• _TEXT SHOWN_
════════════════

In the case of Juneteenth, we have a genuine opportunity for Black and Asian solidarity.

With the federal holiday, the public is now more explicitly aware about Juneteenth and how slaves in Texas worked overtime when no one bothered to tell them the Emancipation Proclamation was given more than two years prior.

Perhaps that’s an example of the 19th century’s version of  “Uncritical Race Theory,” where ignorance ruled.

What’s that have to do with Asian American icon Vincent Chin? He had a noteworthy June 19th.

On June 19, 1982 in Detroit, Ronald Ebens, a white auto worker, got in a fight with Chin that ended up with Ebens striking Chin twice to the head with a baseball bat. Chin, just 27 at the time, was in a coma until he died on June 23.

Ebens’ killing of Chin is considered the most infamous individual hate crime in Asian American history, mostly because the murderer has done no time for the crime.

════════════════

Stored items
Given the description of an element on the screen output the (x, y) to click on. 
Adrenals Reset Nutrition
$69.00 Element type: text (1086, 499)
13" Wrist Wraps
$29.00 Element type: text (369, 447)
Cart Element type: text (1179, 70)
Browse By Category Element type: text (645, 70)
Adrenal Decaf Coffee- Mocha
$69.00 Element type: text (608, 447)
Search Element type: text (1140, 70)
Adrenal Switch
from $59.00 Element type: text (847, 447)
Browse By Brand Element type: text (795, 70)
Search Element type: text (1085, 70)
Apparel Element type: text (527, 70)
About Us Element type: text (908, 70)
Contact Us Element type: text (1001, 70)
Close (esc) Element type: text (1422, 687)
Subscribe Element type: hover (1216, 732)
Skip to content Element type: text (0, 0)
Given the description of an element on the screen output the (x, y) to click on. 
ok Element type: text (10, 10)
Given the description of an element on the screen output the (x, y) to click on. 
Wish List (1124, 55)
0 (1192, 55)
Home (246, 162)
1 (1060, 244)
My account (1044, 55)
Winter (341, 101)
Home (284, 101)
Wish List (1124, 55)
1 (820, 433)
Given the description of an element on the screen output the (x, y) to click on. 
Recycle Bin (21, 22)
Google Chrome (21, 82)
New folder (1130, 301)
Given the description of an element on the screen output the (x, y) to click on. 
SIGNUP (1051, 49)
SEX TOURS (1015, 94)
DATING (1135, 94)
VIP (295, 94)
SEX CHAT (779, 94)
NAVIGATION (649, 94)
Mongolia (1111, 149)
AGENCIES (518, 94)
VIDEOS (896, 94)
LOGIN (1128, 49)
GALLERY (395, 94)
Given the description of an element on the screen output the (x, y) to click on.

════════════════

• _REQUIRED TASKS_
(A) According to the text about Juneteenth and Vincent Chin, how old was Chin at the time of the attack?
(B) Revise the stretch of the Juneteenth text from "With the federal" through "two years prior.", putting "national holiday" in place of "federal holiday".
(C) Continue the text about Juneteenth and Vincent Chin from the point where it stops.

• _EXPECTED OUTPUTS_
(A) He was 27.

(B)
With the national holiday, the public is now more explicitly aware about Juneteenth and how slaves in Texas worked overtime when no one bothered to tell them the Emancipation Proclamation was given more than two years prior.

(C)
The path for justice for the family of Vincent Chin goes like this:

1) The state murder prosecution, where Ebens and his stepson, Michael Nitz, were allowed to plea bargain to second degree murder, given 3 years’ probation and fined $3,720;

2) The first federal prosecution on civil rights charges that ended in a 25-year sentence for Ebens;

3) The subsequent appeal by Ebens to the Sixth Circuit, which was granted;

4) The second federal trial that was moved from Detroit to Cincinnati and ended in Ebens’ acquittal.

Emil GuillermoEmil Guillermo

Still alive at 81, Ebens has not only skirted prosecution in the criminal matter, he has skillfully used bankruptcy and homesteading laws in Nevada to avoid a wrongful death civil suit settlement. Ordered by the court in 1987 to pay $1.5 million to Chin’s family, the Chin estate has received nothing for the last 34 years.

That sense of delayed justice is no less than the extension of the crime itself—the main thing the Chin case has in common with Juneteenth.

Once you understand the purposeful ignorance that allowed slavery to be extended beyond its time, you understand how those subjected to this and their descendants deserve a whole lot more than a federal holiday.

Asian Americans don’t need a holiday, but they should appreciate the irony of the coincidence with Juneteenth.

After his attack on June 19th, Chin was in a coma on the 20th, the 21st, and the 22nd. On the 23rd , Chin didn’t wake up.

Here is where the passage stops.